* [DO THIS] Turn the lines of the records below into a JSON list of strings, one string per line and no entries for blank lines. Leave the pictures out.

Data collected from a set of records
######

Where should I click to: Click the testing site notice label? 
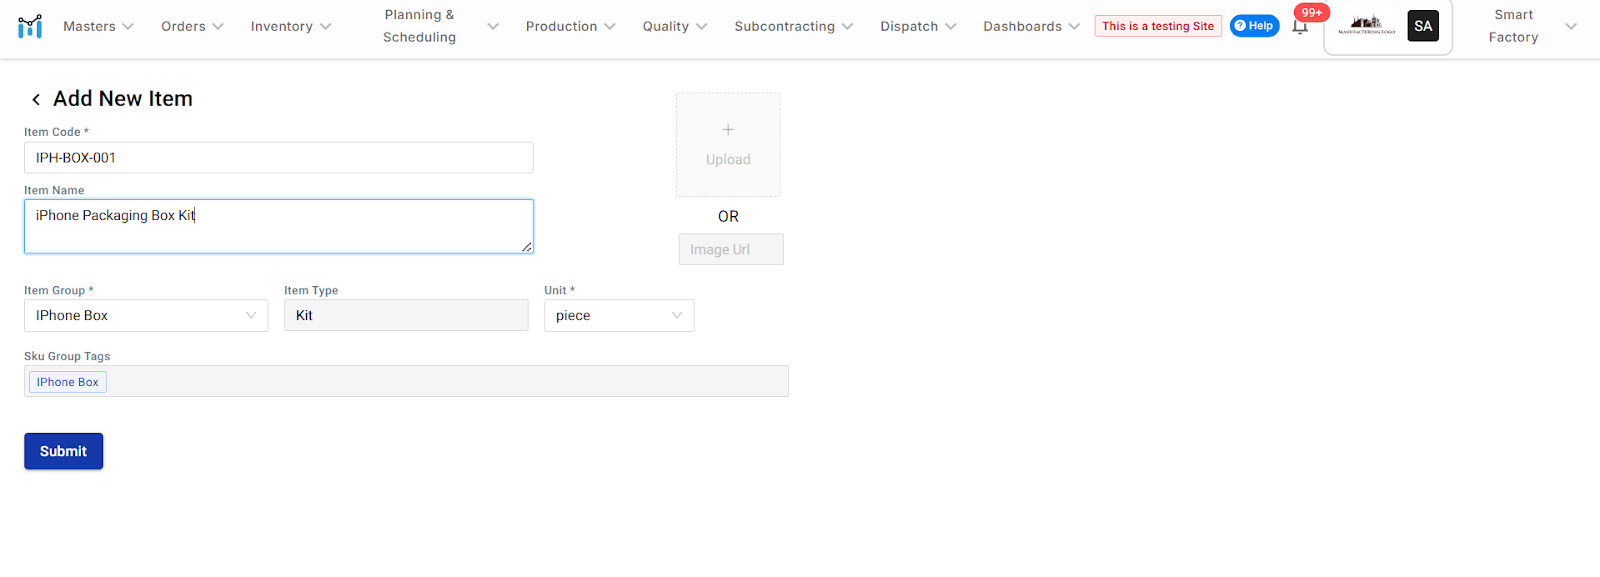[1158, 26]
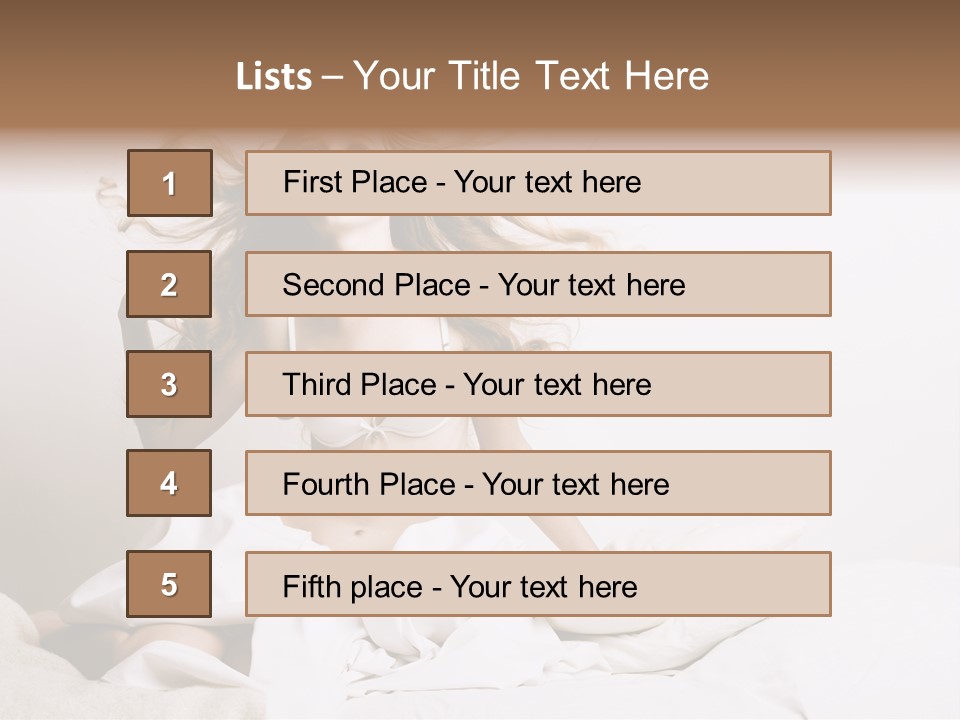Click the number 1 box
Screen dimensions: 960x720
[x=170, y=183]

######

* [WORKED ANSWER]
[
  "Where should I click to: Click the testing site notice label? ",
  "[1158, 26]",
  "Click the number 1 box",
  "Screen dimensions: 960x720",
  "[x=170, y=183]"
]